A requirement for the system to function properly is that all participants, the server and the clients, operate according to the protocol. Every participant adheres to the honest but curious model; thus, they send the proper values calculated according to the protocol. At the same time, they may try to get access to available private information regarding others. The privacy of participants is protected by the proposed methodology, as it is analyzed in Sect. 7.6. The integrity of the calculations is protected by the honesty of the participants. If a malicious client (or even a malicious server) attempts to destroy the calculations’ workflow, it is easy to do so by sending invalid data to others. Given the fact that data in the system are mainly encrypted, it is challenging to do any integrity checking, to prevent participants from sending invalid inputs.
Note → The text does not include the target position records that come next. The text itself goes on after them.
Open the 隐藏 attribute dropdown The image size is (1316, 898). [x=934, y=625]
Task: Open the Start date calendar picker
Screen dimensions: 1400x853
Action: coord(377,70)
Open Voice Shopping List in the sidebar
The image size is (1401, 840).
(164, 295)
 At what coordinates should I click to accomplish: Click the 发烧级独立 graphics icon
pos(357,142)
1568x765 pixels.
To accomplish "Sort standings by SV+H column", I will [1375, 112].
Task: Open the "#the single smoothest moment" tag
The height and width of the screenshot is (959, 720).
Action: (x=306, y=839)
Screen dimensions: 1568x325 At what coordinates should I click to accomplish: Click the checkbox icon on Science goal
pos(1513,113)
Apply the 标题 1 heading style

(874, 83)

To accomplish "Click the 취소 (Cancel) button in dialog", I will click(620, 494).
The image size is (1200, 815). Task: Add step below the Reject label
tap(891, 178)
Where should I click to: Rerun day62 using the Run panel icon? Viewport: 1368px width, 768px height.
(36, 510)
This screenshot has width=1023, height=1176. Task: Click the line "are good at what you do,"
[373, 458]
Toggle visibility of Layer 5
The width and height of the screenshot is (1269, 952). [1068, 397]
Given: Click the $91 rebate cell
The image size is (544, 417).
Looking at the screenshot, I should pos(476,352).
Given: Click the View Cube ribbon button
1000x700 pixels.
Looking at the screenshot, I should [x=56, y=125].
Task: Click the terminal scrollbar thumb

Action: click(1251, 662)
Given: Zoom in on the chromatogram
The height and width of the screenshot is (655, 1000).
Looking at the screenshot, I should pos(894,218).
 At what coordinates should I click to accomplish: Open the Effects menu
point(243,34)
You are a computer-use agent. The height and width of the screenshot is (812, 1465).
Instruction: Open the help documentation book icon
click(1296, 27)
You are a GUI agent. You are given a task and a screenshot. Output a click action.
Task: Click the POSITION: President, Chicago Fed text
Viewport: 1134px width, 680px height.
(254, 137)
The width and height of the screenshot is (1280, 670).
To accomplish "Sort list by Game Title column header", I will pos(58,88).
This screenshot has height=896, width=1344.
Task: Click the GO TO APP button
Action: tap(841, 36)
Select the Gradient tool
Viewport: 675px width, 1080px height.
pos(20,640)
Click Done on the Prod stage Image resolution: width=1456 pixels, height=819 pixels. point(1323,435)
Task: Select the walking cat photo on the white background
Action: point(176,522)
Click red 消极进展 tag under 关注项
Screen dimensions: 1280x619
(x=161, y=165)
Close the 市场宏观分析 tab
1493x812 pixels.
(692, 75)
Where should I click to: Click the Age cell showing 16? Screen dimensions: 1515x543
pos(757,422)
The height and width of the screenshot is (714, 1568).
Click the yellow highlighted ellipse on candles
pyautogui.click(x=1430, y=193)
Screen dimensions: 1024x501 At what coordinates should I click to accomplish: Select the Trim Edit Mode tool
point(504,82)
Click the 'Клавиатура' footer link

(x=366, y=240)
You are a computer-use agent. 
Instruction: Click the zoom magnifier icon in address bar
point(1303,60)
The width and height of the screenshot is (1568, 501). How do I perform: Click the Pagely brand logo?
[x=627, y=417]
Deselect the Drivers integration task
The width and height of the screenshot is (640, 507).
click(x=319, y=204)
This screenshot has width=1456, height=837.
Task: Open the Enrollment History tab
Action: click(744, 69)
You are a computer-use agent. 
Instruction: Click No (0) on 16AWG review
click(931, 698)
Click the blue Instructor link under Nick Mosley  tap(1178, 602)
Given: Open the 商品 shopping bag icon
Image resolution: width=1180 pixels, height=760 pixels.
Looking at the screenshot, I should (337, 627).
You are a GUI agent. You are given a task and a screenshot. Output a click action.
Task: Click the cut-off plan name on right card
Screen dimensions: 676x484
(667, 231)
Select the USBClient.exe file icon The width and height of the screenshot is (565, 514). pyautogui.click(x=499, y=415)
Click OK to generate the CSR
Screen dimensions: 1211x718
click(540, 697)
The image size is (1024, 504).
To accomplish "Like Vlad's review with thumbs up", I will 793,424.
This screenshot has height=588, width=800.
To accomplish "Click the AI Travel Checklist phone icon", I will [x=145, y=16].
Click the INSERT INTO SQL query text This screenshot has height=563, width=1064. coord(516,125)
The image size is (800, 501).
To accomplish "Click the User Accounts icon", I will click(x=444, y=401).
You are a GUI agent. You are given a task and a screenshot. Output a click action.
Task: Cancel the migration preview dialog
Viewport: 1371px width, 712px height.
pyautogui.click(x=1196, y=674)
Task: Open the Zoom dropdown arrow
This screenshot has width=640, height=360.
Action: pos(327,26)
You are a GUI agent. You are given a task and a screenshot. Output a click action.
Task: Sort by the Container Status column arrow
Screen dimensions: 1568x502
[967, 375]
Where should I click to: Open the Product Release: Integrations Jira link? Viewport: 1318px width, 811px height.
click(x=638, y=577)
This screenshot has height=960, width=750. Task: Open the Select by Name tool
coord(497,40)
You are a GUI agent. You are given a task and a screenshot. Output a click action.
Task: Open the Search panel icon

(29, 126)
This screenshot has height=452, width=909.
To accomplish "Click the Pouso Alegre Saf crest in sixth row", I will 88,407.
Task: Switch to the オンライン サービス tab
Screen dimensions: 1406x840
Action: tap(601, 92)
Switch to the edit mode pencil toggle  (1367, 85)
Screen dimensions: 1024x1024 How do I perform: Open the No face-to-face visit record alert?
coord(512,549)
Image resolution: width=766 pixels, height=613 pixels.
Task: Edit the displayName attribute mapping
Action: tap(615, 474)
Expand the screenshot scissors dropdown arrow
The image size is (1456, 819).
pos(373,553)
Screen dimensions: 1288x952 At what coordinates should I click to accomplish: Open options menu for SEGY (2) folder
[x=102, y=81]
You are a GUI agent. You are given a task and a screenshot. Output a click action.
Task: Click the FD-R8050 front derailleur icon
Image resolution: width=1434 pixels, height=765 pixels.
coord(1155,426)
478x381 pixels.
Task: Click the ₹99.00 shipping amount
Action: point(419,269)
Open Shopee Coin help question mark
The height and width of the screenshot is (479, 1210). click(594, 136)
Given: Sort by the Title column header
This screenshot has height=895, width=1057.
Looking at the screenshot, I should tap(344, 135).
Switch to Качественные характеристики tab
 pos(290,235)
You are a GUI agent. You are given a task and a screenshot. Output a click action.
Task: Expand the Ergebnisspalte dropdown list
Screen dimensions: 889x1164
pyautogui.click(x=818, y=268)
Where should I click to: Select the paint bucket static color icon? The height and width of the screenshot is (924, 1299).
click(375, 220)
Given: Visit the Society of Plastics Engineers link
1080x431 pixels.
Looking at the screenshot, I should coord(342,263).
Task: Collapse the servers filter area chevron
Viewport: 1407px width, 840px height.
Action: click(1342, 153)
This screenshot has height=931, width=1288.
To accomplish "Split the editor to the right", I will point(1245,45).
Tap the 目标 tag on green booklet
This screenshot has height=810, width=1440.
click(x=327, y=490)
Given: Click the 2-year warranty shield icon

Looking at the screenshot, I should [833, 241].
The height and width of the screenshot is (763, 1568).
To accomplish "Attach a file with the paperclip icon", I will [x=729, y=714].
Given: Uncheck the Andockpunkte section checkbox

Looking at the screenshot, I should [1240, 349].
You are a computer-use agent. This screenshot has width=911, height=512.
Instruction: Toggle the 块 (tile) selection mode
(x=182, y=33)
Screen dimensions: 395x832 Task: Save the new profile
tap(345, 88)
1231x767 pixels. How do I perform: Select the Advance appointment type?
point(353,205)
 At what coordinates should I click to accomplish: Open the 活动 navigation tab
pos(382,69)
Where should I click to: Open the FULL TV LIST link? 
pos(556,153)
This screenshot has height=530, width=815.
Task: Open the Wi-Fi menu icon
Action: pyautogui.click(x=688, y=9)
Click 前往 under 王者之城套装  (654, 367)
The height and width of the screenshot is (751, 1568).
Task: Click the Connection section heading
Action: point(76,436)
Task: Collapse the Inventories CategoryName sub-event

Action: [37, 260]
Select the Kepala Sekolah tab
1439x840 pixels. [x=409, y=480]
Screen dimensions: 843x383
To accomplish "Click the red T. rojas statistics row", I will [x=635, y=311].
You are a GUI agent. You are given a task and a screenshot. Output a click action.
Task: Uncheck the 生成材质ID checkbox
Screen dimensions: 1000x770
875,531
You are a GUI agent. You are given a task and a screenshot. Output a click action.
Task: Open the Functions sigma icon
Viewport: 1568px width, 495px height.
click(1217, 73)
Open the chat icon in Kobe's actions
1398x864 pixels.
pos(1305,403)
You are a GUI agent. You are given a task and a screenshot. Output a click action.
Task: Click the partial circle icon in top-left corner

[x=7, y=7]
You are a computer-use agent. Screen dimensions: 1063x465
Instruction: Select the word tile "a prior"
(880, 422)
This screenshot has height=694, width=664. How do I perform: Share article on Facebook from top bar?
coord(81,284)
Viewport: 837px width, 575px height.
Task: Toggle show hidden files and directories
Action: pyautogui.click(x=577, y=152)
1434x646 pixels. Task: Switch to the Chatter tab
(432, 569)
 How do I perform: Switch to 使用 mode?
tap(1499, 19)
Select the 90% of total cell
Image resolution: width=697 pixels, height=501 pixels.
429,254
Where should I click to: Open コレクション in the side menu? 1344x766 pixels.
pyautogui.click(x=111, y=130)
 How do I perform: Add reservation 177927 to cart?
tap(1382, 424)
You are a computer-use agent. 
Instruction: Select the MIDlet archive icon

Regarding future work, we intend to justify that the method presented is appropriate for scaling up with hardware. The system implemented is going to be tested in more demanding conditions. We plan to test the system with higher traffic and alert rates, while using more capable hardware. This approach will reveal any performance bottleneck that our approach may suffer from.

Another improvement to the approach would be to use an alternative encryption algorithm such as the homomorphic encryption scheme BGN [5] that would enable more processing on the trusted third-party side. BGN algorithm may create the need for more resources in the TTP server side, but would significantly limit the required network communications. This would have a positive effect on both performance and privacy protection.